Ha iniziato ad interessasi al volontariato chiedendo di poter donare il sangue e ovviamente gli è stato rifiutato (causa la “maggiore età”), si è iscritto ed ha superato un corso di base di protezione civile per essere pronto per essere coinvolto in missioni di soccorso, ma anche in questo caso non è mai (ancora) stato coinvolto (ricordo che prendendo in considerazione i volontari della sola Croce Rossa Italiana, sono oltre 6000 quelli pronti a partire per sostituire i volontari impegnati in Abruzzo), allora ha deciso di iscriversi ad un corso di primo soccorso per andare sulle ambulanze, ma anche in questo caso, considerati i sopraggiunti limiti di età non potrà salire su un’ambulanza. A poco importa se il giovane nonno si sente (e probabilmente lo è) in forma, è indubbio dire che comunque le attività di volontario fatte nelle forme da lui scelte sono probabilmente troppo rischiose per lui, ma soprattutto per gli altri (inteso sia volontari che eventuali persone soccorse). Vorrei condividere con questo giovane ingegnere una riflessione diversa, forse più utile, che rientra nell’ambito della contaminazione dei saperi.

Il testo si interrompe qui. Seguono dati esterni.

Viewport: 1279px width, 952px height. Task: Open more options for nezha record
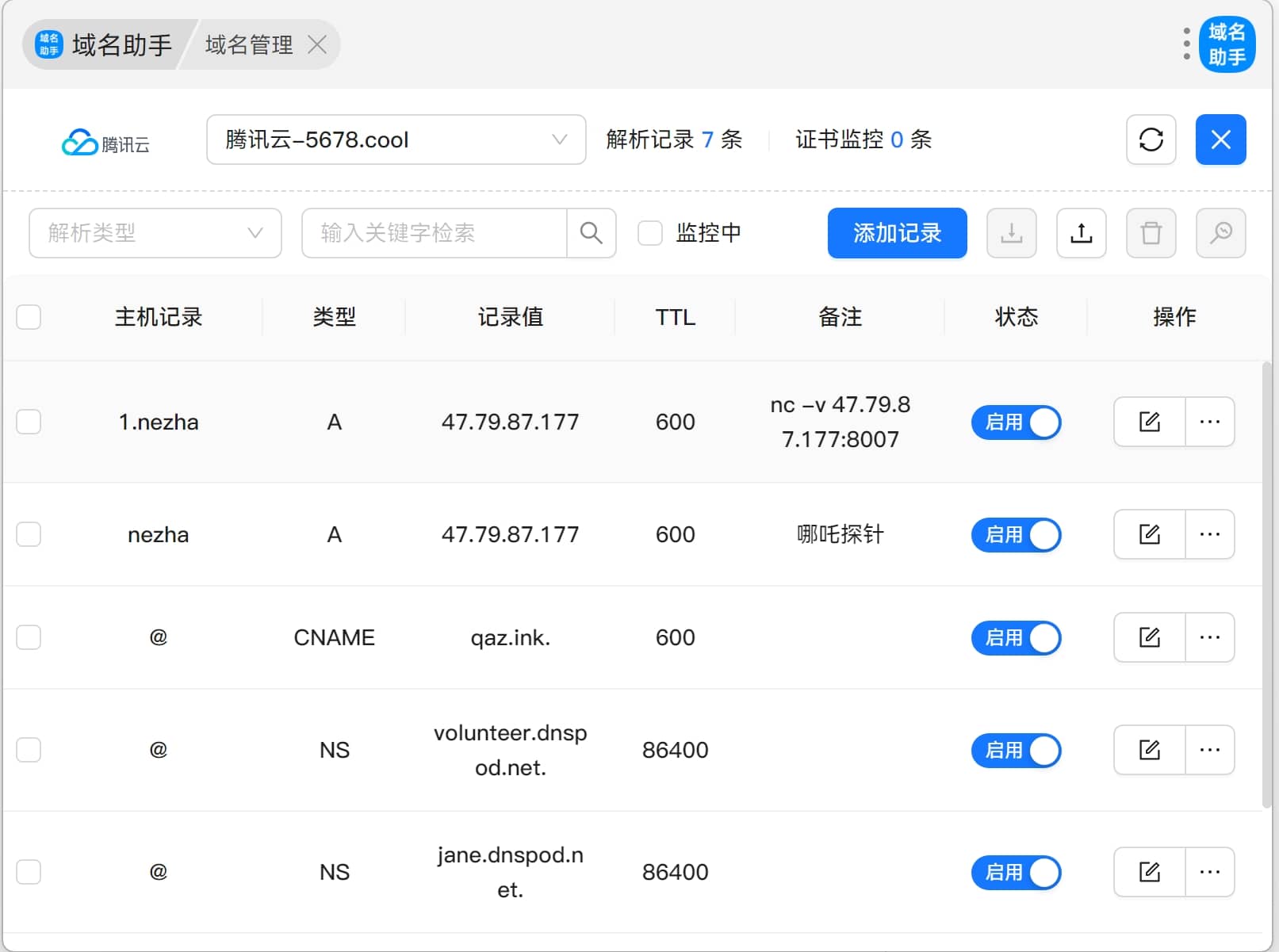tap(1209, 534)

Le competenze maturate durante la sua attività professionale possono sicuramente essere messe a disposizione di una qualunque associazione di volontario, l’unico requisito per generare valore all’interno di un’organizzazione non profit, non è quella di aver del tempo da investire, ma al contrario quella di condividere una mission, sposarla e con umiltà contribuire al raggiungimento della stessa.
Poco importa se invece di poter guidare un’ambulanza, dovrà dedicarsi a lavori meno fisici, il vero elemento distintivo è prestare servizio per una “giusta causa”, e su questo stento a credere che non ci siano associazioni in grado di poter soddisfare questo requisito.
Mettere a disposizione le proprie capacità significa avere la consapevolezza del proprio ruolo all’interno di una qualunque organizzazione preposta ad erogare valore sociale nei confronti della collettività, è questa la sensibilità che manca a molte persone e a molti potenziali volontari.
In Italia non è difficile fare il volontario basta capire quale ruolo poter giocare.
Gentile Ing. Borghetti, se comunque è ancora dell’idea di fare il volontario mi chiami io ho sempre bisogno di persone come lei, si faccia vivo, troveremo sicuramente il ruolo giusto per lei!!!!